- Data for this task:

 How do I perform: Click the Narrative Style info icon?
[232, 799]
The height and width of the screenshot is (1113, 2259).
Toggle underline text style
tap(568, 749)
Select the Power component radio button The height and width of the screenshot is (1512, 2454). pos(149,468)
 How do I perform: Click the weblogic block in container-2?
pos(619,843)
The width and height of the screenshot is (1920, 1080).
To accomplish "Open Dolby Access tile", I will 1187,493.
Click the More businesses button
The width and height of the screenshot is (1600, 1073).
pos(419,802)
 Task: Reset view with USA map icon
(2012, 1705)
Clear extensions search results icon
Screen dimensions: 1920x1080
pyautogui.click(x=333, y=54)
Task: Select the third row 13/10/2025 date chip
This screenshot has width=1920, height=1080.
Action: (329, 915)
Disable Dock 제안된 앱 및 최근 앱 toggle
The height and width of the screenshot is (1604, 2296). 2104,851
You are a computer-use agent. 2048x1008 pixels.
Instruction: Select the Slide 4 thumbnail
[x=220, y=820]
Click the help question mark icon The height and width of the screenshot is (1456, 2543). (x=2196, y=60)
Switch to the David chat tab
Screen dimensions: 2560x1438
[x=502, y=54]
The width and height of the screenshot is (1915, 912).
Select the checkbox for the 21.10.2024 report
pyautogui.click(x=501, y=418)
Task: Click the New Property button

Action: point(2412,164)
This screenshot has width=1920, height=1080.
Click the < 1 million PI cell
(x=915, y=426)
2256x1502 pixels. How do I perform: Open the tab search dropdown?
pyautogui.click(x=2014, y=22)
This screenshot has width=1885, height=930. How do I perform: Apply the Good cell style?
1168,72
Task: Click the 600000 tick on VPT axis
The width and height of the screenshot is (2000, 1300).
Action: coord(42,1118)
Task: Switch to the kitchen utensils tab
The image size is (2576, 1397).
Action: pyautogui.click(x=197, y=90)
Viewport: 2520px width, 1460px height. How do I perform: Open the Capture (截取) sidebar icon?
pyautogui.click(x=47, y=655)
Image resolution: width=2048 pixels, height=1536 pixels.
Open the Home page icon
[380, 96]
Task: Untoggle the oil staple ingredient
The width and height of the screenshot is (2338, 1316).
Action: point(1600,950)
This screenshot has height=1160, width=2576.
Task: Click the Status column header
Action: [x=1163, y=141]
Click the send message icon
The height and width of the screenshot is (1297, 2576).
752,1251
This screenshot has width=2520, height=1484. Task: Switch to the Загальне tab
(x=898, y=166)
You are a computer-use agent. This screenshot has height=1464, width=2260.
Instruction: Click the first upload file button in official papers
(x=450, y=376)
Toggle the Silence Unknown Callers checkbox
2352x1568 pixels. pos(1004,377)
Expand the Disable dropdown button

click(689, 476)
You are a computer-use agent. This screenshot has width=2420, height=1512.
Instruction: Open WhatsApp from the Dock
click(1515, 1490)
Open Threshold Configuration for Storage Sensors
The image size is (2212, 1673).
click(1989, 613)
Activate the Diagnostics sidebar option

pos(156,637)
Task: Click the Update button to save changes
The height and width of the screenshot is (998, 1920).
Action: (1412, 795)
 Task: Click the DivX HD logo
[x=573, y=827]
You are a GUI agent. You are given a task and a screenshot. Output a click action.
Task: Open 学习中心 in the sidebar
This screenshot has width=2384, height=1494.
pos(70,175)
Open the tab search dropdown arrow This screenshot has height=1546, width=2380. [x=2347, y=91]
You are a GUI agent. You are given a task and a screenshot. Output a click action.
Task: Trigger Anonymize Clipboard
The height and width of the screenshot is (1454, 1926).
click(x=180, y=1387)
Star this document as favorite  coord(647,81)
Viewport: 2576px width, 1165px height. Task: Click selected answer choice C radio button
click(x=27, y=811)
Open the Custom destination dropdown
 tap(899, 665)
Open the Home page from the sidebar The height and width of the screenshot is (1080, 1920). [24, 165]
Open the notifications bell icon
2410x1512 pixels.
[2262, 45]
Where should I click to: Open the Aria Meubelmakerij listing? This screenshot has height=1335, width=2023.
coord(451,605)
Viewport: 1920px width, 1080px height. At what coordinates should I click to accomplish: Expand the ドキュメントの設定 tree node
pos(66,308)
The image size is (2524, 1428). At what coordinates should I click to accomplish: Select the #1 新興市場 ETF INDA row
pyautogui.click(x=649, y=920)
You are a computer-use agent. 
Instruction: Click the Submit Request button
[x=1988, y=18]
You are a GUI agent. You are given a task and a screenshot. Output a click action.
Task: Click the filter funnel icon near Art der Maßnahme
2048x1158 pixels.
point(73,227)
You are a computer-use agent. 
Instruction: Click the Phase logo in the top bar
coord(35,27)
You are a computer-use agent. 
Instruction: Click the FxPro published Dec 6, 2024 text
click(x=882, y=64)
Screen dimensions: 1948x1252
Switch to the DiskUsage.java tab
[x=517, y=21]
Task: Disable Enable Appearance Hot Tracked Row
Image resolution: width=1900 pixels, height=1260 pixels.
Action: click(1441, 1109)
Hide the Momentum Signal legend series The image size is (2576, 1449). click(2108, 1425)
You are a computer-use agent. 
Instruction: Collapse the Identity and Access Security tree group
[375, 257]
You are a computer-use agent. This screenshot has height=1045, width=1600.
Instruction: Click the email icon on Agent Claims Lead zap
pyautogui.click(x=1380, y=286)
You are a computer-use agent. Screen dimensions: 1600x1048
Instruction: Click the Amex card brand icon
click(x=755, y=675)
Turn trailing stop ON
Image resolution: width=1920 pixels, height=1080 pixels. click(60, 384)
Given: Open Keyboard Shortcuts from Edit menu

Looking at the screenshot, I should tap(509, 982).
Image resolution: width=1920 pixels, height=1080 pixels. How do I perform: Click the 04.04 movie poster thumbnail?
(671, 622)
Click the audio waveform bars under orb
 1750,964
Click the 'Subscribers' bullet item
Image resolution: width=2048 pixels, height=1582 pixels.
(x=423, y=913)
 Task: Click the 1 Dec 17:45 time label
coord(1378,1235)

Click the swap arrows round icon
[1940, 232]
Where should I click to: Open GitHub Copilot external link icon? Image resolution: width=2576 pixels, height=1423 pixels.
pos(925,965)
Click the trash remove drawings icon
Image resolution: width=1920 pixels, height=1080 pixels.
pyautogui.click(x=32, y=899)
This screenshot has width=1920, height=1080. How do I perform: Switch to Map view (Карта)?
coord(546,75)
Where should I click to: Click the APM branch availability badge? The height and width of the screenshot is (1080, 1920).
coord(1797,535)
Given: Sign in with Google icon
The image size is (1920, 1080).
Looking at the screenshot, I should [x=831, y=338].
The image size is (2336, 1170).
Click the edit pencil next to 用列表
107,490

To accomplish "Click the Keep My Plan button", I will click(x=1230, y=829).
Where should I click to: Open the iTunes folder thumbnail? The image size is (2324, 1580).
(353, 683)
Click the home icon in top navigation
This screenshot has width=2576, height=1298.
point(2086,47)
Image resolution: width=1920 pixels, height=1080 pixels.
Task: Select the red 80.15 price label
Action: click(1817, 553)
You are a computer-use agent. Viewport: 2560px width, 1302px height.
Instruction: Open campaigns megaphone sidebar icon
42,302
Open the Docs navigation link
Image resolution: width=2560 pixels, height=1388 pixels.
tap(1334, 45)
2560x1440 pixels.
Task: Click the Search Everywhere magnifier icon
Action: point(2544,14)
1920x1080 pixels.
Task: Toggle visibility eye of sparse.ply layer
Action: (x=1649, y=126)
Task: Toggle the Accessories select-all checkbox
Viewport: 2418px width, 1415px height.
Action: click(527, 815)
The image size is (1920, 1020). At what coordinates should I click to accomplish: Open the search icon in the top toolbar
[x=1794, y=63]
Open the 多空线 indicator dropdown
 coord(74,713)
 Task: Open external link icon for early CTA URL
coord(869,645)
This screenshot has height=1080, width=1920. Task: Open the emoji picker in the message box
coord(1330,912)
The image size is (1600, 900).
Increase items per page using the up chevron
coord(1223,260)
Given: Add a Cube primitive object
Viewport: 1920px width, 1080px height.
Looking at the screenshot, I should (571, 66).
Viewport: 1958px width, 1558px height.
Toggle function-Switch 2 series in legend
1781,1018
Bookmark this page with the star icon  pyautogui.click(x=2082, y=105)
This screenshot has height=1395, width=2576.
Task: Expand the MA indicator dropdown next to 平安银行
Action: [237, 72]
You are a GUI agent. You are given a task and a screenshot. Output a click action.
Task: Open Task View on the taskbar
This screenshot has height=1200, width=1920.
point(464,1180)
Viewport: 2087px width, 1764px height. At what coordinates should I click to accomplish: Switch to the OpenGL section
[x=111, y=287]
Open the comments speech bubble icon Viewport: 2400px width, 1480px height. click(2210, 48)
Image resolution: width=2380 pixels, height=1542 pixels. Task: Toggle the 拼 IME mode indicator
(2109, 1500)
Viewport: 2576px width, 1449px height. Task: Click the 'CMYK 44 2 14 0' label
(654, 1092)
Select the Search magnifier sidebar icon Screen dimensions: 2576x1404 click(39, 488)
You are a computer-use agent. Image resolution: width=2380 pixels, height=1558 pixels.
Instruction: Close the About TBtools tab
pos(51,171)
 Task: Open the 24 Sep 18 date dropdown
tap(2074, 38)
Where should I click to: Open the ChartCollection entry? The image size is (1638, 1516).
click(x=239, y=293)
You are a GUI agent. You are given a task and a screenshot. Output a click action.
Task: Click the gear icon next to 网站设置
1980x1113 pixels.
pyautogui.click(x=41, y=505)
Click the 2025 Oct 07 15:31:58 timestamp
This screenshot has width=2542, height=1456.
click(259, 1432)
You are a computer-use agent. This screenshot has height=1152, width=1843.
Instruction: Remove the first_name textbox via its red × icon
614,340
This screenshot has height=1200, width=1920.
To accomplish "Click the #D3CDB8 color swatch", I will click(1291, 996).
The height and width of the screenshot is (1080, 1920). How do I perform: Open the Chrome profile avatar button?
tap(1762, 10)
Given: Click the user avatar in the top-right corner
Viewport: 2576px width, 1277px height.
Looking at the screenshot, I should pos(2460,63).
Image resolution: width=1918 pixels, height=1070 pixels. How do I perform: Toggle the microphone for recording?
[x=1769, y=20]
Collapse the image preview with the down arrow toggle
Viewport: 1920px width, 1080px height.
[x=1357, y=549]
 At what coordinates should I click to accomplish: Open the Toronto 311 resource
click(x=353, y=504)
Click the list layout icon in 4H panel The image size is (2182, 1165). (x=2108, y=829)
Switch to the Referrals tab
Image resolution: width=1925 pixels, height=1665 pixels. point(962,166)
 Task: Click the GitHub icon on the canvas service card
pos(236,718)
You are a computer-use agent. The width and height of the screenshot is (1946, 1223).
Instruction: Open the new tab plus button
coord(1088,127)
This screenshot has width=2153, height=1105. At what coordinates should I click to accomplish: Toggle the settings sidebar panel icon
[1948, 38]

- Problem to solve: Of all the entries above, output exactly the lines between the one holding "This screenshot has width=1920, height=1080. How" and the one holding "You are a computer-use agent. Viewport: 2560px", inclusive.

- Solution to this exercise:
This screenshot has width=1920, height=1080. How do I perform: Switch to Map view (Карта)?
coord(546,75)
Where should I click to: Click the APM branch availability badge? The height and width of the screenshot is (1080, 1920).
coord(1797,535)
Given: Sign in with Google icon
The image size is (1920, 1080).
Looking at the screenshot, I should [x=831, y=338].
The image size is (2336, 1170).
Click the edit pencil next to 用列表
107,490

To accomplish "Click the Keep My Plan button", I will click(x=1230, y=829).
Where should I click to: Open the iTunes folder thumbnail? The image size is (2324, 1580).
(353, 683)
Click the home icon in top navigation
This screenshot has width=2576, height=1298.
point(2086,47)
Image resolution: width=1920 pixels, height=1080 pixels.
Task: Select the red 80.15 price label
Action: click(1817, 553)
You are a computer-use agent. Viewport: 2560px width, 1302px height.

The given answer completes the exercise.